Police brutality is too common in this country. Some people have no business being entrusted with a gun, a badge, and the power to arrest. All the same, the Washington Post noted last year, killings by cops are “rare outcomes” in a nation with “millions of encounters between police officers and the public.” When those rare outcomes do occur, according to the Post (which has been tracking the data since 2014, when Michael Brown was killed by police in Ferguson, Mo.), the racial breakdown is surprisingly consistent: “45% white men; 23% black men; and 16% Hispanic men. Women have accounted for about 5% of those killed, and people in mental distress about 25% of all shootings.” In the overwhelming majority of cases, the person killed was armed; only 4% had no weapon. The killing of George Floyd, in other words, was an exception, not the rule. Saying so doesn’t make his fate less appalling, it makes it more so. To see such a thing happen to a fellow citizen is especially harrowing because it is such a desecration of what America stands for.

It was an intolerable killing, and no one is tolerating it. The men responsible were fired within a day. Chauvin has been charged with murder.

But just as intolerable is the stupefying mayhem being unleashed across the country in Floyd’s name.

“I am heartbroken. Waking up this morning to see Minneapolis on fire would be something that would devastate Floyd,” his fiancée Courteney Ross told the Minnesota Star Tribune. She described him as the most spiritual man she ever knew — “he stood up for people, he was there for people when they were down, he loved people that were thrown away.”
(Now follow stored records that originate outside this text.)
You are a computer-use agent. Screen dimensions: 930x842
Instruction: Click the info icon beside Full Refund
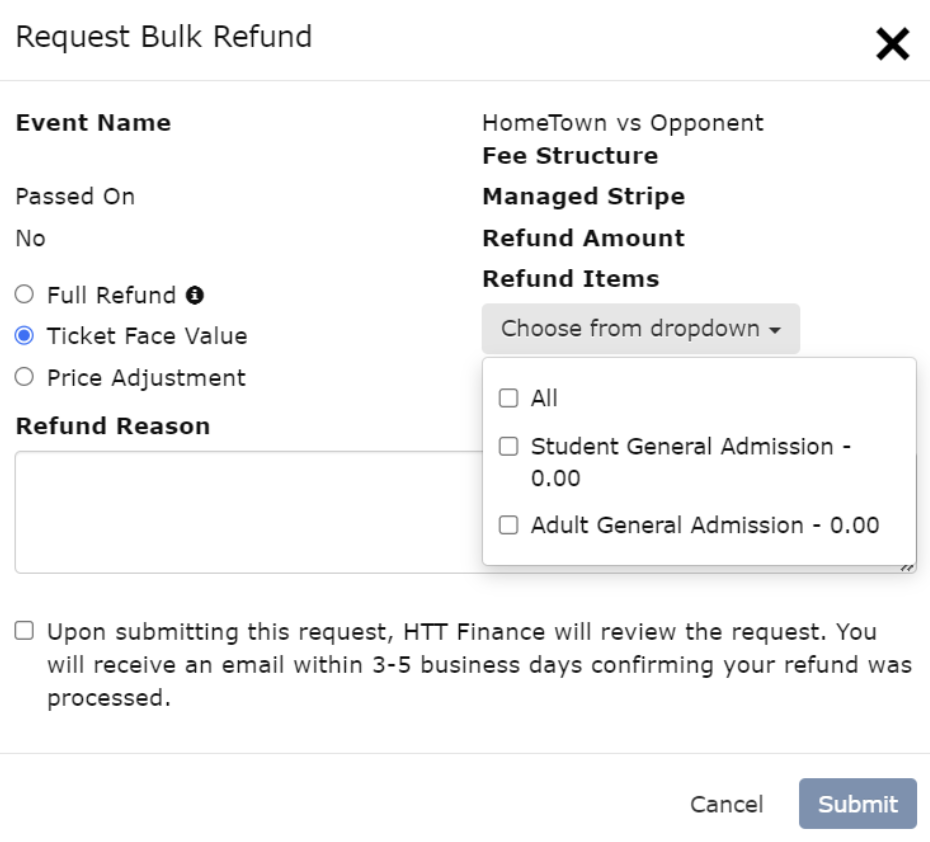[195, 295]
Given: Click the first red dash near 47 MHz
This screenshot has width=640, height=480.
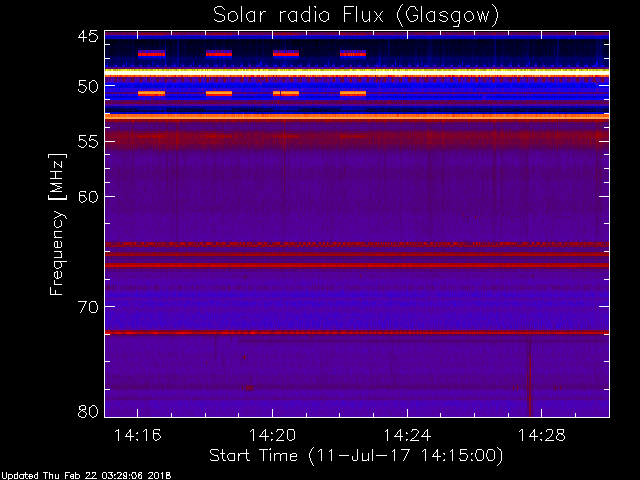Looking at the screenshot, I should point(151,54).
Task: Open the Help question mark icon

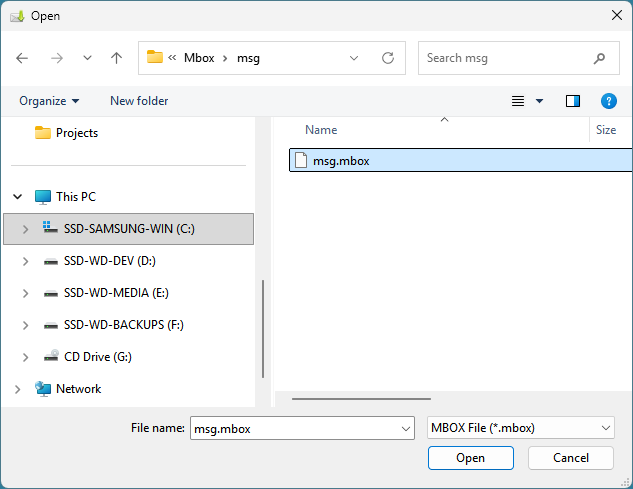Action: pyautogui.click(x=607, y=101)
His employer, Jovanni Thunstrom, felt the same way: “He didn’t discriminate,” Jovanni said in an interview. “Whether you were Hispanic, you were black, you were white — he treated everybody with respect and that’s what I love about him.”

As Viktor Frankl might have said, Floyd was of the race of the decent man. It only compounds the indecency of his death that it is being used as a justification for riots.